= ТЕКСТОВЫЙ ФРАГМЕНТ =
• • • •
Тот отрицательно покачал головой.

– Ну, тогда все! – сказал полковник.

Офицер поднялся, я тоже. Вернувшись вместе со мной в свой кабинет, следователь задал мне еще несколько несущественных вопросов и отвел в приемную, откуда меня спустя полчаса снова отвезли в тюрьму.

Рауэккер встретил мое возвращение в камеру вопросом, не принес ли я чего-нибудь покурить.

– Откуда у меня может появиться курево? – отмахнулся я, на что он ответил:

– Ты мог попросить у следователя.

Я сказал, что следователей ни о чем не прошу.

Рауэккер обиделся, отвернулся к стене и несколько часов демонстративно со мной не разговаривал. Во время прогулки он нашел окурок, который и выкурил, вернувшись в камеру. Лишь после этого он снова заговорил.

На следующее утро, подавая мне хлеб, надзиратель произнес:

– После завтрака приготовьте свои вещи.

Я понял, что меня возвращают в лагерь. Я не стал есть свой паек, отдал его Рауэккеру. Он был очень тронут. Больше я Рауэккера не видел.

Вернув мне вещи в японском ранце, меня повели по грязным улицам Тайшета. По дороге я думал о том, куда меня ведут. Вероятно, в страшный лагерь 030. Но когда мы прошли железнодорожные пути и не свернули на станцию, я подумал, что меня снова ведут в Пересылку. Однако и на сей раз я ошибся.

Тайные организации в лагере 048

После часового марша мы оказались у ворот неизвестного мне лагеря. Справа от входа я увидел большую трубу. В этот момент в моей голове пронеслось, что МГБ по примеру Гитлера построило лагеря для уничтожения людей и что меня отправят в крематорий и сожгут.

Идя через большой двор, я оглядывался на все стороны. Это было самое большое лаготделение, которые я видел в Озёрлаге. Десятки бараков выстроились в несколько рядов. Я шел по самой широкой дороге, своего рода главной улице. С обеих сторон над дорогой были натянуты провода, на которых висели фонари. Дойдя до середины, мы свернули налево и остановились перед канцелярией лагеря 048. После обычных формальностей мне вручили записку, на которой было написано имя бригадира и номер моей новой бригады.

Прежде всего, я должен был сдать ранец. На мне валенки и ватные штаны, и это тоже следовало сдать. Вместо этого мне выдали ботинки и летние штаны. Затем я пошел на поиски барака, в котором размещалась моя бригада. В бараке дежурил лишь дневальный, остальные были на работе. Прочитав записку, он указал мне место на вторых нарах.
• • • •
= МАТЕРИАЛ =
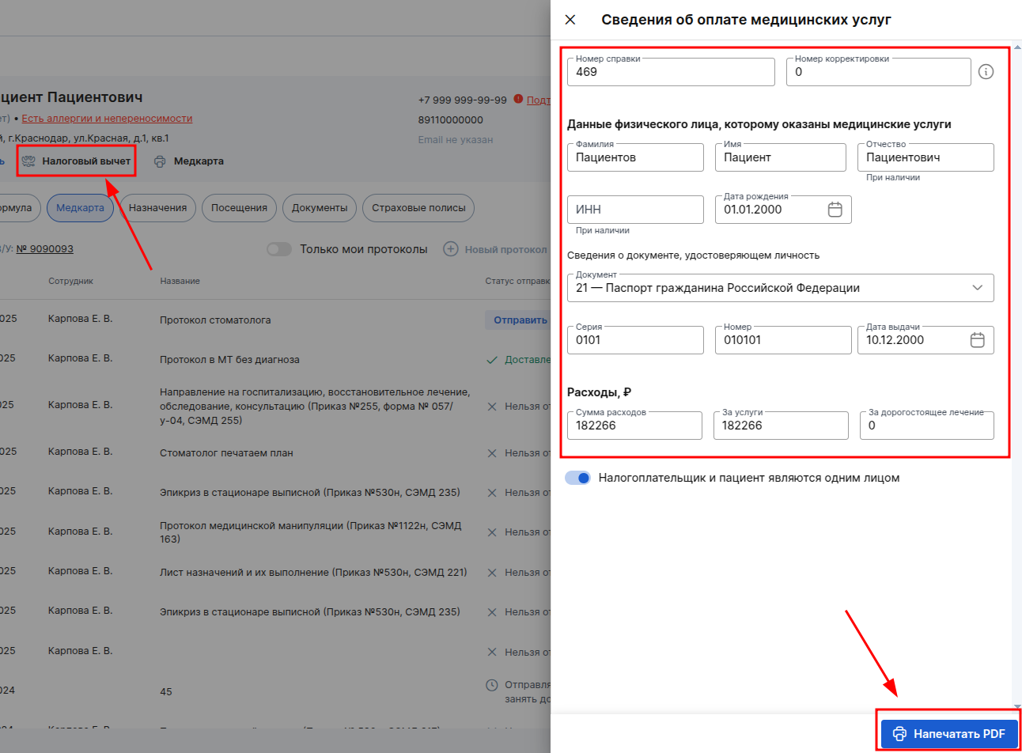Click the red warning icon near phone number

coord(518,100)
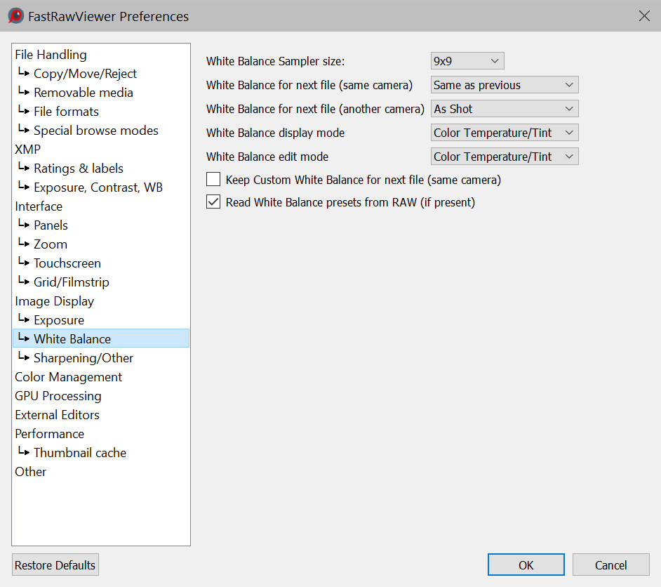661x587 pixels.
Task: Click Restore Defaults button
Action: click(x=55, y=565)
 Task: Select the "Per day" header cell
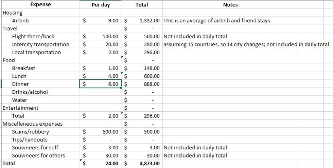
• • • •
= ЦЕЛИ =
- a) Что, согласно тексту о Тайшете, выдали взамен сданных валенок и ватных штанов?
- b) Напишите продолжение текста о Тайшете.
Записи для выполнения упражнения не требуются.

= ИТОГИ УПРАЖНЕНИЯ =
- a) Ботинки и летние штаны.

- b)
Меня необычайно удивили чистота и порядок. Нары были сооружены по вагонной системе – по четыре человека в одном отсеке. У каждого были набитые соломой матрацы и подушка, а также покрывало, а у некоторых даже простыня. Слева от входа находилась небольшая комната для умывания, где стояло два жестяных ведра. В одном из них был кипяток, в другом – свежая вода. В углу стояли две вешалки для одежды. Пол был чист.

Я спрашивал себя, почему здесь, в Тайшете, такой порядок? Впрочем, причина была ясной. Тайшет находился на главной дороге, и случалось, что в лагерь наведывались «важные господа» из Москвы. В тайгу не поедет ни один заправила.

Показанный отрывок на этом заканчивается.